Monday, November 17, 2008

Gobble Till you Wobble..

{pic from} Bakerella
Bakerella has done it again! Look how cute these Turkey Cake Pops are! I thought these would be a fun kiddy craft for Thanksgiving and tastey!
GET THE RECIPE HERE!

Cheesecake FLUFF

Shannon introduced us to this Cheesecake fluff and WOW! She got it from Jared's cousin Shanette and it is so yummy!

Mix together:
3 boxes instant cheesecake pudding (sugar-free/fat-free is the only kind they sell..don't worry it is still good)
3 cups milk
Then fold in one 16 oz carton of whipped cream
In a seperate bowl mix:
1 package of crushed graham crackers
1 cube melted butter
1 Tbsp sugar
Mix well at let stand for a couple of minutes, or press into a pan and cook on 375 for about 5 min, just so their are some chunky pieces.
Add graham cracker mixture to pudding mixture right before serving
Then add:1 package frozen raspberries. (Don't mix too much or it will turn purple) Serve immediately. I promise you'll love this, and people will be asking for the recipe.

**I thought since I am a chocolate fanatic..it might be good with OREOS instead of the Raspberries or anything would be good in it really!

Saturday, November 15, 2008

Egg Nogg Bundt Cake

{Recipe & pic from} The Sister's Cafe I am totally making this for my BIL Thomas....he LOVES egg nogg!
Get the RECIPE HERE!

Sweet & Spicy Slow-Cooker Chicken


Sweet and Spicy Slow-Cooker Chicken
{Recipe & pic from}My Kitchen Cafe
originally from Prudence Pennywise


1 lb. boneless, skinless chicken breasts
1 (14 ounce) can petite diced tomatoes, undrained
1/3 cup brown sugar
1/4 to 1/2 teaspoon crushed red pepper flakes (I used 1/4 teaspoon)
Coat the inside of your crockpot with non-stick cooking spray. Place all ingredients in the crockpot. Cook on high for 4-6 hours or on low for 8-10 hours, or until chicken shreds very easily with a fork. Season to taste with salt and pepper. (Chicken will absorb liquid after it is shredded.) Serve in tacos or however your little heart desires.

Monday, November 10, 2008

OREO FUDGE BARS


{recipe & pic from} Baking Blonde's Weblog

Oreo Fudge Bars
1 16oz. package of Oreo cookies
1 stick butter, melted
1/4 tsp salt
1 (14 ounce) can sweetened condensed milk (I used Fat Free)
1 teaspoon vanilla extract
3/4 cup semi-sweet chocolate chips
1/2 cup milk chocolate chips (could use another 1/2 cup semi-sweet chips if you like)
1/2 cup mini chocolate chips
Preheat the oven to 325.
Line a 9×13 pan with foil and lightly spray with PAM.
Set aside 6 Oreo cookies for the toppings.
In a small food processor grind the rest of the cookies.

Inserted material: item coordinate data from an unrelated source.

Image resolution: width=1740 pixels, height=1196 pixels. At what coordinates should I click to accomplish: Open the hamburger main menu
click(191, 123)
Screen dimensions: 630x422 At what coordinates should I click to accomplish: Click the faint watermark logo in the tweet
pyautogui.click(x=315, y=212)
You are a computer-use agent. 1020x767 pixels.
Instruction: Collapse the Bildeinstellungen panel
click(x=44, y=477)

If you don’t have a food processor, just pound with a rolling pin until the cookies are fine crumbs. Add the salt to the crumbs and stir to combine.Melt butter and gently stir together with the cookie crumb mixutre. Press firmly into the bottom of the prepared pan. Coarsely chop the remaining cookies into chunks and set aside.Over a double boiler or in the microwave, melt 3/4 cup semi-sweet and 1/2 cup milk chocoalte chips together with the condensed milk and vanilla.Stir frequently until smooth.Spread evenly over the prepared cookie crust.Sprinkle the mini chocolate chips and the Oreo cookies chunks over the top of the filling. Press down gently into the chocolate topping. Bake for 20-22 minutes oven.Allow to cool on counter for 1 hour. Chill in fridge until completely cold and set before cutting into bars or it will make a big mess.
*These are not too great hot from the oven but are great after chilling and the filling has set!

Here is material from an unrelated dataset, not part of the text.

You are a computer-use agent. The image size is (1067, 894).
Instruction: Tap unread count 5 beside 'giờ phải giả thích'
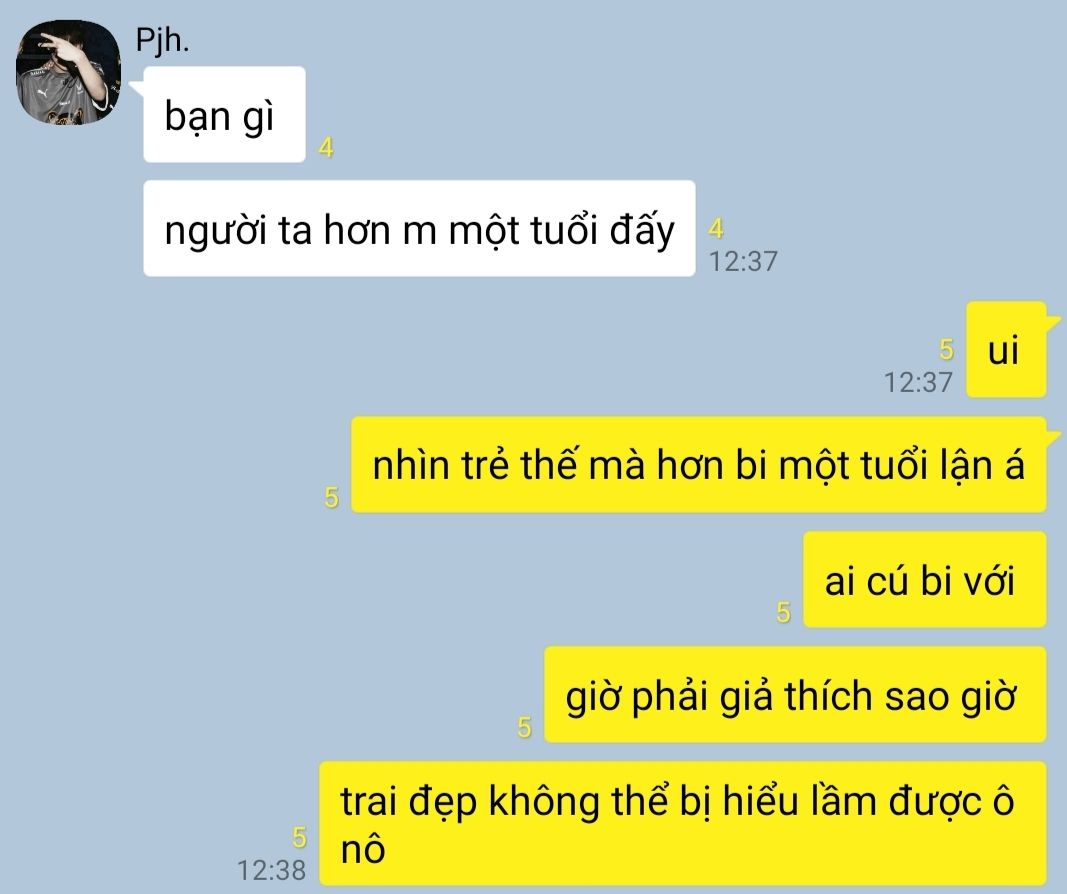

Saturday, November 1, 2008

Marshmallow Pilgrim Hats

This fun idea and pic comes from Family Fun Magazine.com. It would be fun for a FHE night about Giving Thanks and these could be the treats. I also thought this would be a fun Visiting Teaching Family Treat.
All you need is: Shortbread striped cookies, milk chocolate chips, large marshmallows, and a tube of yellow decorators frosting.

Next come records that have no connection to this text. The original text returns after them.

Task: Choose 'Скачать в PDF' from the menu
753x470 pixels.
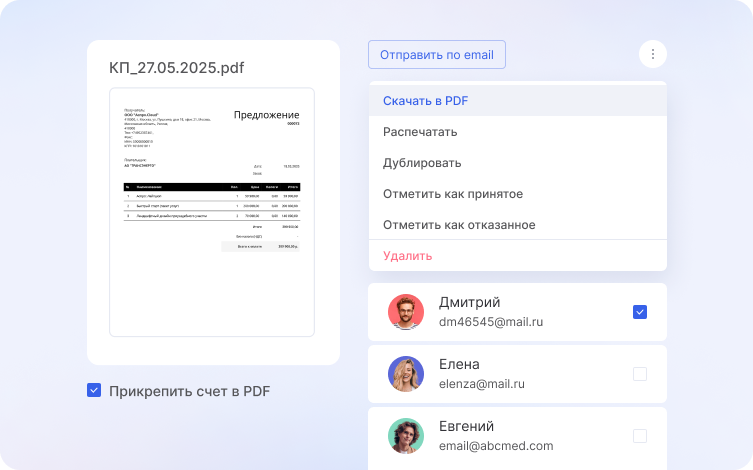Action: 425,101
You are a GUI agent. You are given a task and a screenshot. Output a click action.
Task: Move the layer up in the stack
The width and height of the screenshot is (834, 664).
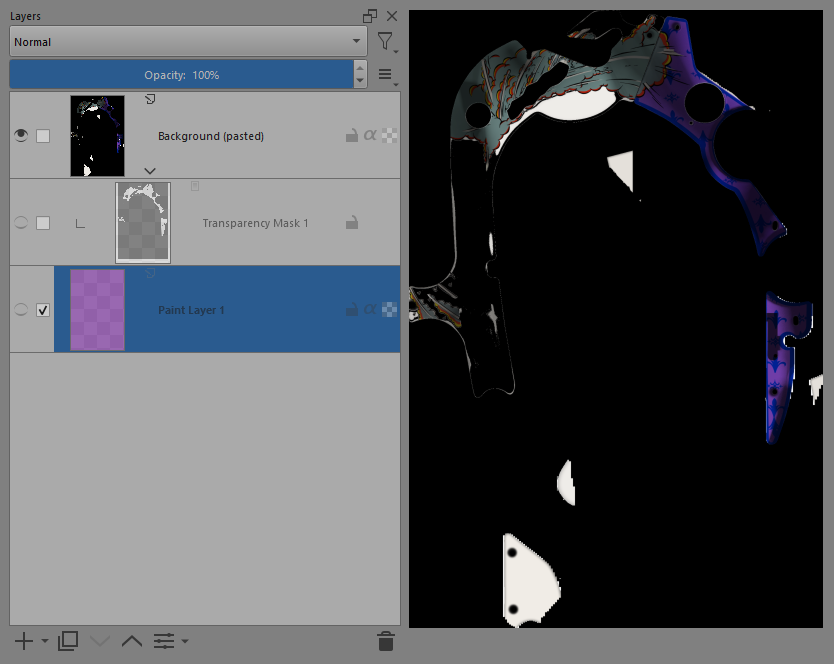click(x=131, y=641)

1. Set the chocolate-striped cookies stripes down on a wax-paper-covered tray, spacing them well apart.
2. Melt the chocolate chips in a microwave or double boiler.
3. One at a time, stick a wooden toothpick into a marshmallow, dip the marshmallow into the melted chocolate, and promptly center it atop a cookie.
4. Using a second toothpick to lightly hold down the marshmallow, carefully pull out the first toothpick.
5. Chill the hats until the chocolate sets, then pipe a yellow decorators' frosting buckle on the front of each hat.